Dont fire ActorEndOverlap event if actor stop move

No, it’s the opposite. My playable pawn has the collision sphere (for managing the distance), and my non playable object, with widget, detect the overlapping

You’re gonna want to have the collision sphere on the actual non-playable actor. It can be done the way you are doing it, but you’d need to break the hit result, use that to set a target (or most likely add a target to an array) and then work from that. You can use multispheretraceforobjects for the same thing.

Or, you could just add the collision sphere to the non-playable character and have that react to the player entering it. I prefer this, it makes it so much easier since you only ever have to check against a single actor (unless you have some reason for NPC interaction that triggers behavior, but even so there are better ways to do that).

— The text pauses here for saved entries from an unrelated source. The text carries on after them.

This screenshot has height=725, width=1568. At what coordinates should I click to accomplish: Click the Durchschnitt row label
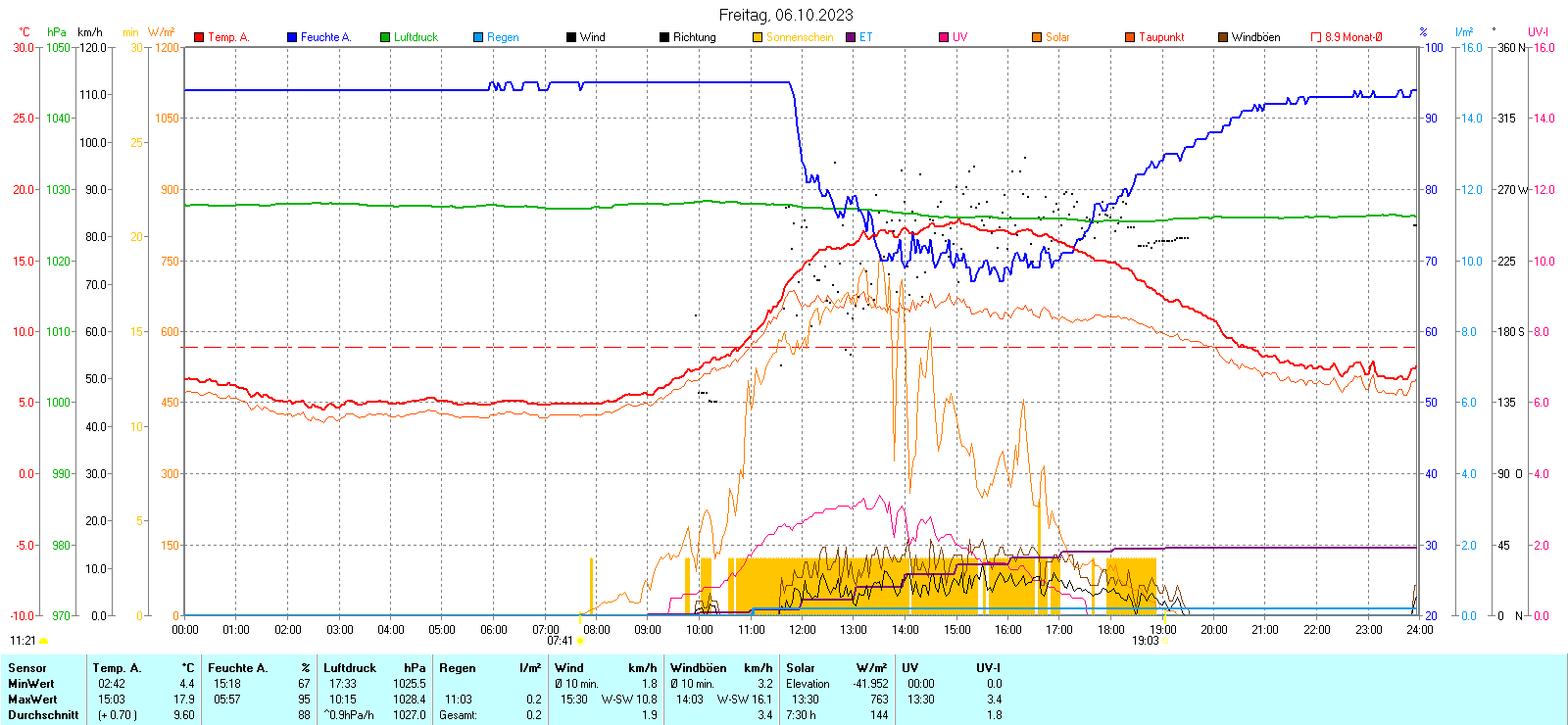click(43, 715)
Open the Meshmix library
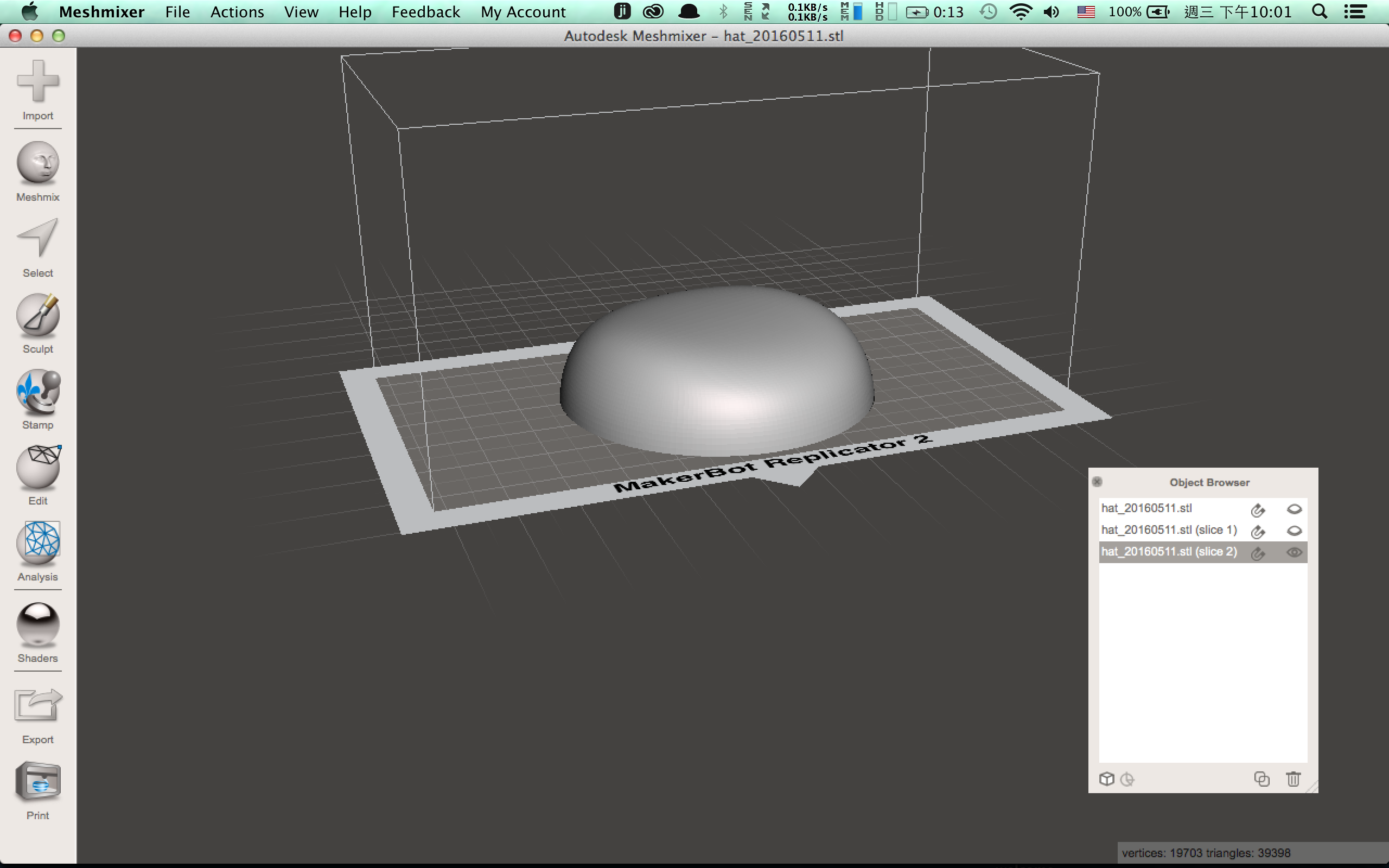Screen dimensions: 1389x868 point(38,171)
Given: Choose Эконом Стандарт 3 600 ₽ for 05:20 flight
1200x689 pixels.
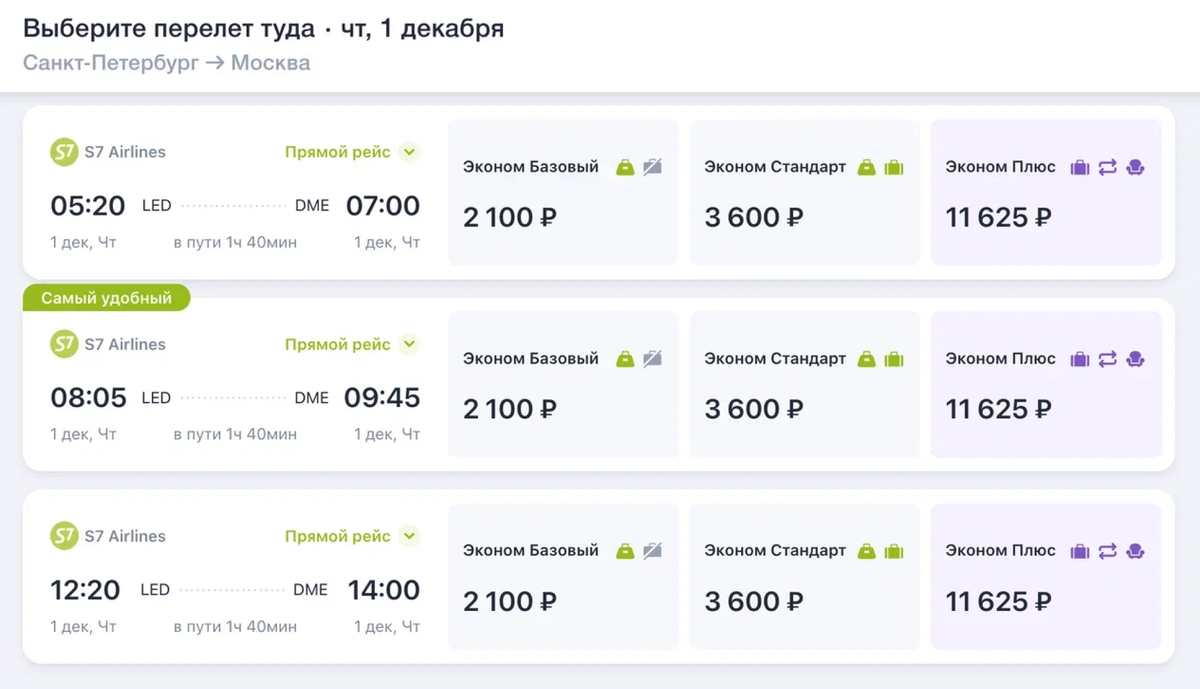Looking at the screenshot, I should (x=804, y=194).
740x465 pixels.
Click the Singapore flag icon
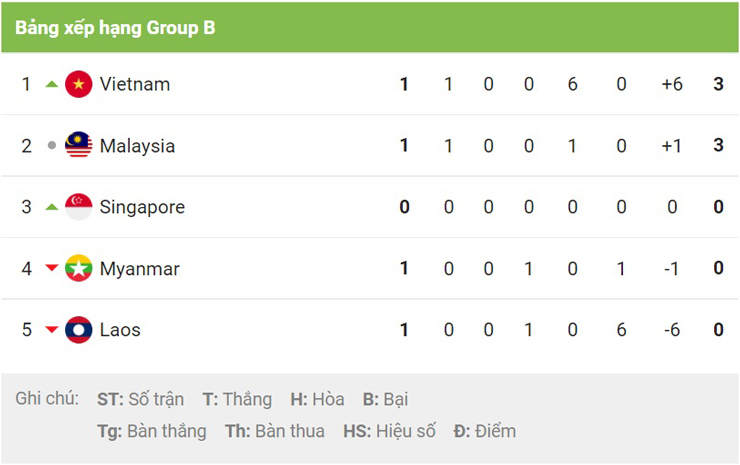[x=78, y=207]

I wanted the sphere on the player to be able to manage the distance at which the widget is displayed. And that requires only one sphere.

If I have to put the sphere on the actors, it will quickly become messy because I can have several hundred …

If the best solution is that, then I would do like that …

Well I understand what you’re trying to do. You want your player character to walk around with a sphere and activate stuff as he goes right? Well, for that you would be better off with a blueprint interface and a function in every non-playable character that receives the message from the interface function.

And what happens if you want to activate things at different ranges? Well, your player would need multiple spheres for that and you’d have to turn off the collision on one sphere and activate it for another and it just becomes very difficult from there.

Do that if you want, but I think you’ll have far more success with just having the spheres on the actual actors that fire events off the player entering them. This is the beauty of parent-child blueprints: You only have to add it once. Say you have a 100 different NPCs, they all do different things. Well, if you have a master npc blueprint you add the sphere and the collision detection there. And you never have to do it again if you make the NPCs child-classes of that blueprint.

I do not absolutely want to do that. But yes, that was my first thought, but I have no problem admitting that it may be the wrong way to go.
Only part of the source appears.